When Fear Knocks at the Door
- Father Charbel Abernethy
- 3 days ago
- 4 min read
Anxiety as a summons to trust

Anxiety moves through the human heart like a shadow that cannot quite be pinned to the ground. It arises before we know its name and tightens the body before the mind has formed a thought. It may be stirred by something real or by something imagined yet once awakened it carries the weight of memory and the ache of old wounds. Scripture does not treat this movement as strange. It treats it as familiar and revelatory.
The psalms speak with disarming honesty. Why are you cast down my soul and why do you groan within me.

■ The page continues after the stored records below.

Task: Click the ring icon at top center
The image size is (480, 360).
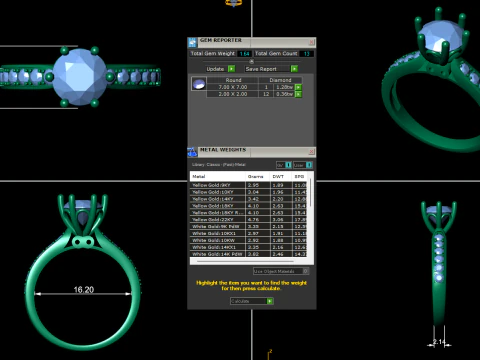Action: (233, 3)
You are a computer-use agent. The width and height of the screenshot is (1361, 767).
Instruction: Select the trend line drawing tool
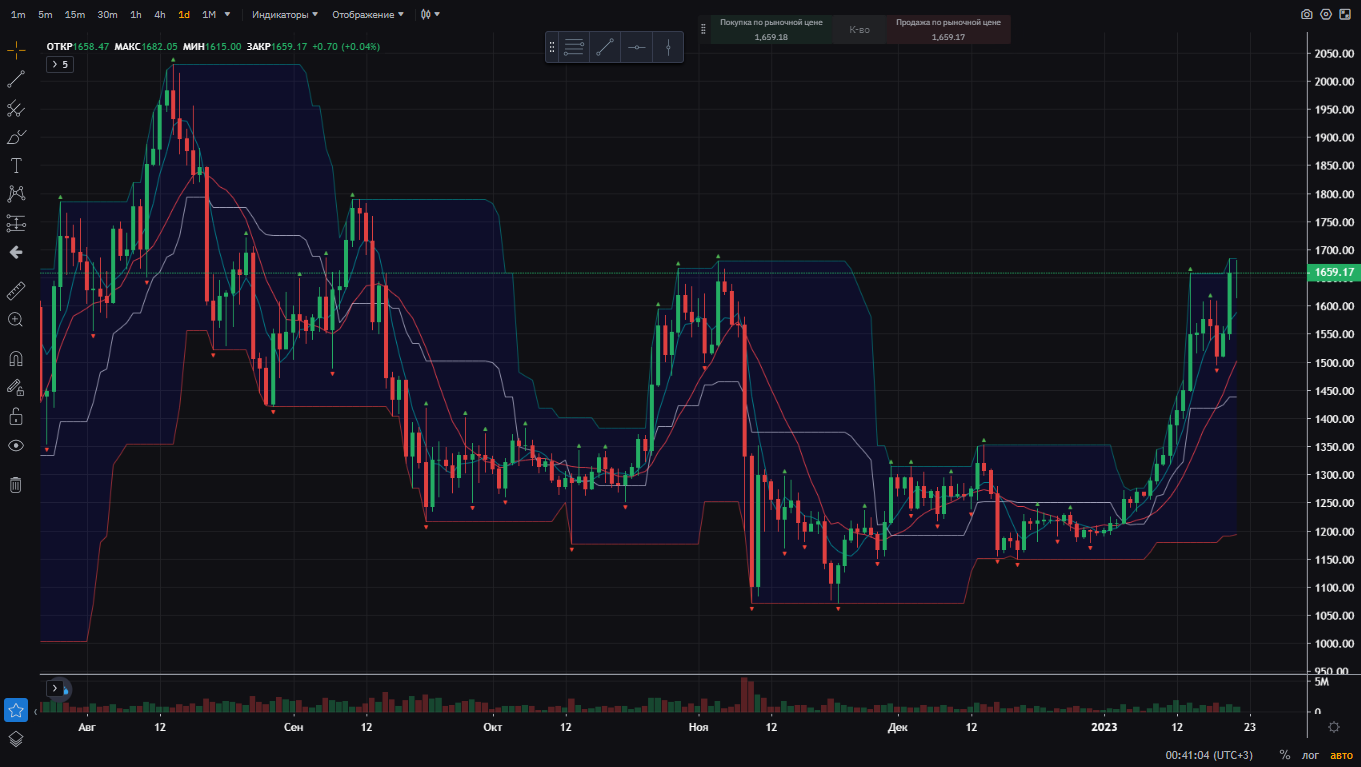16,79
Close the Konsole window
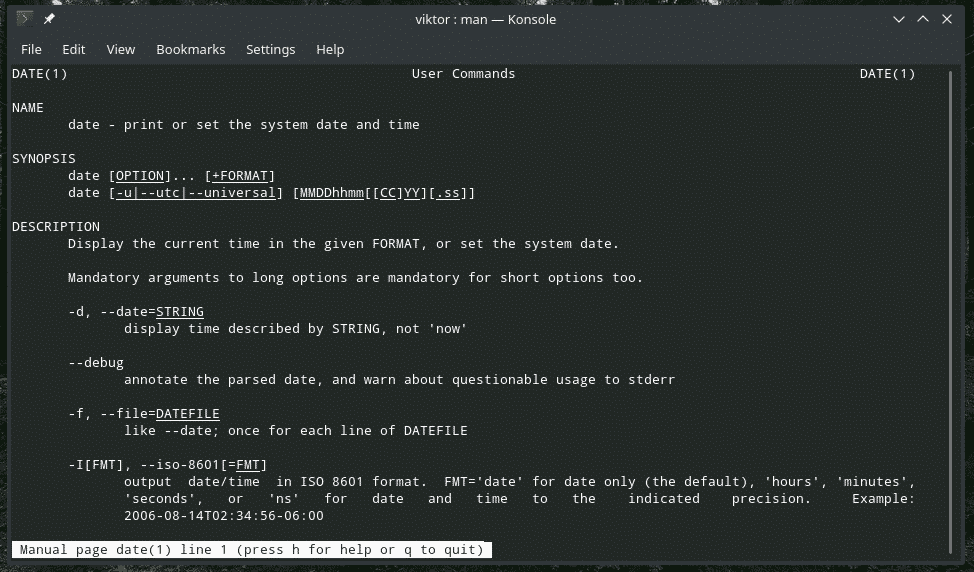The image size is (974, 572). pyautogui.click(x=949, y=19)
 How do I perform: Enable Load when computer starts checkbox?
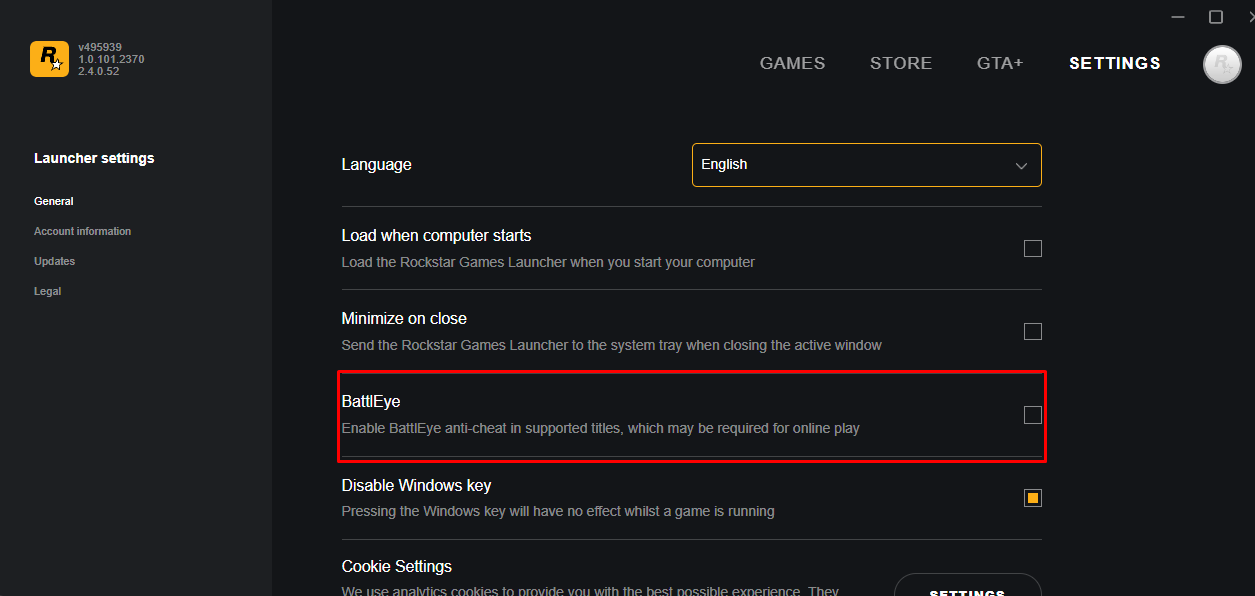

The psalmist does not scold himself for fear. He listens to it. He allows anxiety to speak and then answers it with remembrance. Hope in God for I shall again praise Him. Anxiety reveals not simply danger but the place where trust has thinned and where memory of God has grown dim. It is not first of all a failure of courage but a fracture in communion.
The Lord Himself addresses anxiety not by explaining it away but by reorienting the heart. Do not be anxious about tomorrow He says not because tomorrow is harmless but because the Father is present. Fear grows where the imagination outruns trust and where the heart carries burdens it was never meant to bear alone. Anxiety whispers that everything depends on me. Faith replies that everything rests in God.
The desert fathers were not strangers to anxiety. They did not imagine the ascetic life as an escape from inner turbulence. They understood that silence brings hidden movements to the surface. Abba Anthony teaches that great fear often appears precisely when a soul begins to seek God in earnest. The demons he says stir anxiety to scatter the mind and pull it back into self reliance. Fear is not always a sign of regression. It can be the sign that the heart is being drawn out of false securities.
St. Isaac the Syrian speaks with piercing clarity. Anxiety arises when the heart has not yet entrusted itself wholly to divine providence. He does not condemn this as moral failure but names it as immaturity in love. Fear remains where love has not yet been perfected. Anxiety reveals the places in us that still believe God may abandon us in the moment of trial. It exposes not God’s absence but our partial consent.
For the fathers anxiety is closely bound to control. The anxious heart is a vigilant heart that no longer rests. It scans the horizon constantly anticipating loss humiliation pain or collapse. This vigilance masquerades as responsibility but it is in truth a refusal to be creature. To live without anxiety would not mean to live without care but to live without the illusion of mastery. Cast your care upon the Lord says the apostle not because care disappears but because it is carried by Another.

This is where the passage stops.